Extracted text:
============================================================
Qwen3-ASR 1.7B — MLX BF16

This repository contains a pure-MLX BF16 conversion of Qwen3-ASR-1.7B for local, offline speech recognition on Apple Silicon. It is intended for use with mlx-speech, without a PyTorch, Transformers, or vLLM runtime at inference time.

The conversion remaps upstream thinker.* checkpoint keys into the mlx-speech module tree and transposes the audio Conv2D weights from PyTorch layout into MLX layout. Weights are kept in the original BF16 precision — no quantization.

Model Details

Developed by: AppAutomaton
Upstream model: Qwen/Qwen3-ASR-1.7B
Task: automatic speech recognition (offline, single-pass)
Runtime: MLX on Apple Silicon
Precision: BF16 (unquantized)
Validated languages: English, Chinese, and mixed Chinese/English
Total size: ~4.7 GB

File	Component	Format
`model.safetensors`	Audio encoder + Qwen3 text decoder	bf16
`config.json`	Model config (`model_type: qwen3_asr`)	JSON
`generation_config.json`	Generation defaults	JSON
`preprocessor_config.json`	Audio frontend config	JSON
`chat_template.json`	Upstream chat template (reference)	JSON
`vocab.json`, `merges.txt`, `tokenizer_config.json`	Tokenizer assets	JSON / text

How to Get Started

Download the package:

hf download appautomaton/qwen3-asr-1.7b-bf16-mlx \
  --local-dir models/Qwen3-ASR-1.7B-MLX-BF16

Minimal Python usage with mlx-speech:

import mlx_speech

asr = mlx_speech.asr.load("models/Qwen3-ASR-1.7B-MLX-BF16")
============================================================
Given material:

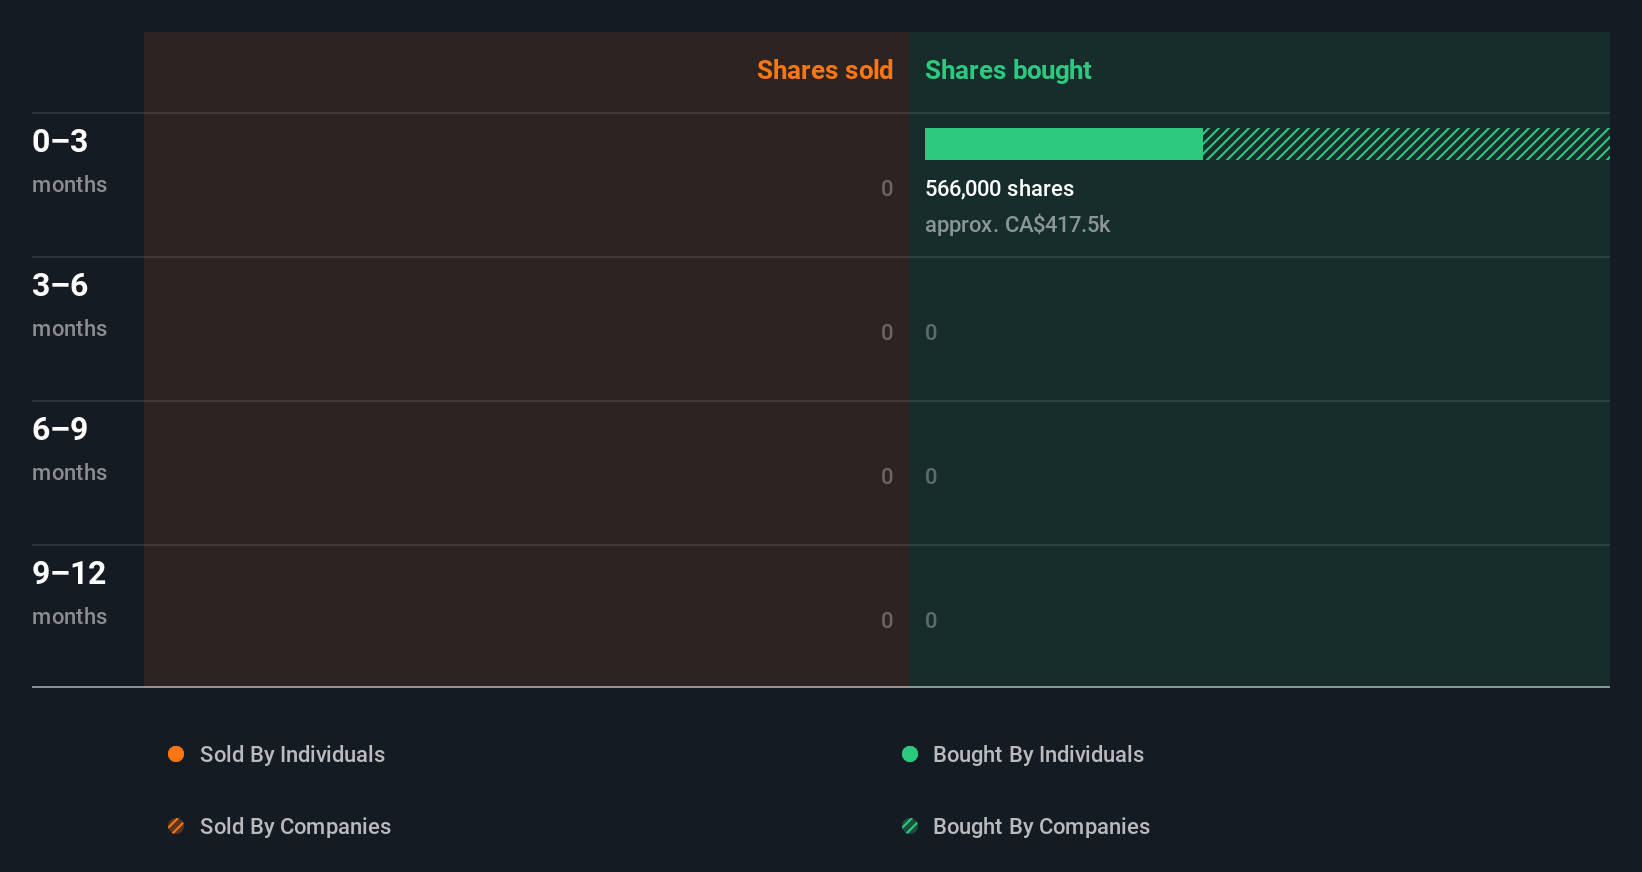Select the Shares bought column header
This screenshot has height=872, width=1642.
[x=1007, y=70]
============================================================
Tasks to complete:
1/ Retype the Qwen3-ASR page word for word, starting at "Model Details" and ending at "Precision: BF16 (unquantized)".
2/ Extend the Qwen3-ASR page, picking up right after its final line.

Expected responses:
1/
Model Details

Developed by: AppAutomaton
Upstream model: Qwen/Qwen3-ASR-1.7B
Task: automatic speech recognition (offline, single-pass)
Runtime: MLX on Apple Silicon
Precision: BF16 (unquantized)

2/
result = asr.generate("speech.wav", max_new_tokens=256)
print(result.language, result.text)

Command-line transcription:

mlx-speech asr \
  --model models/Qwen3-ASR-1.7B-MLX-BF16 \
  --audio speech.wav

Language Behavior

Omitting language (or passing None / "auto") lets the model infer the language from the audio. This is the right first option for single-language English or Chinese speech.

For Chinese/English mixed speech where preserving Chinese characters matters, prefer the forced Chinese prompt path:

asr.generate("mixed-speech.wav", language="Chinese")

Local checks found that auto mode can treat English-dominant mixed speech as English and translate the Chinese segments; the Chinese prompt path preserved mixed Chinese/English text best.

Runtime Shape

Audio is loaded or expected as 16 kHz mono waveform data.
The frontend matches the upstream WhisperFeatureExtractor setup: 128 mel bins, n_fft=400, hop_length=160, with dynamic padding.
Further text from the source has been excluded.